Applications won’t stay on your credit file for more than 12 months. The longer the gap between any applications you make, the less impact it has on your score.

FAQs – Bad Credit Car Finance

Can I get car finance with very poor credit?

Yes, you can. The car finance company has the car as an asset to secure the loan against. If you stop paying, they can recover their money by selling the car. This makes them more willing to consider approving finance to people with bad credit. But you need to be aware that the interest rates will be higher.

Can I finance a car for someone else?

No, you can’t. You can only buy a car on finance for yourself. If you take out car finance but then give the car to someone else, it’s called fronting. This is illegal in the UK. 
If you want to help someone to buy a car, say your partner or child, the options you have are as follows.
You can give them the money to make the repayments themselves but let them take out the finance in their name.
You can take out a loan and give the money to them to pay for the car. You’d then be responsible for the loan repayments.
You can be a guarantor on the car finance agreement they take out. But you’d be responsible for the payments if they stop paying.

How quickly can I get a car with poor credit?

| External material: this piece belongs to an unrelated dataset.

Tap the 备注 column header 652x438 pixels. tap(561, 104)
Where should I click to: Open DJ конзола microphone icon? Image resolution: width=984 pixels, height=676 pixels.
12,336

You can get car finance with poor credit quite quickly. If you have all the paperwork that the lender requires, you could get approved the same day. The key is to do your homework before you apply. Make sure you’re eligible with the lenders you’re applying with first. This will improve your chance of being approved fast.

Disclaimer: We are not providing financial advice. These are just tips for informational purposes. Also, we are not affiliated to any of the external parties linked here, they are provided for reference only.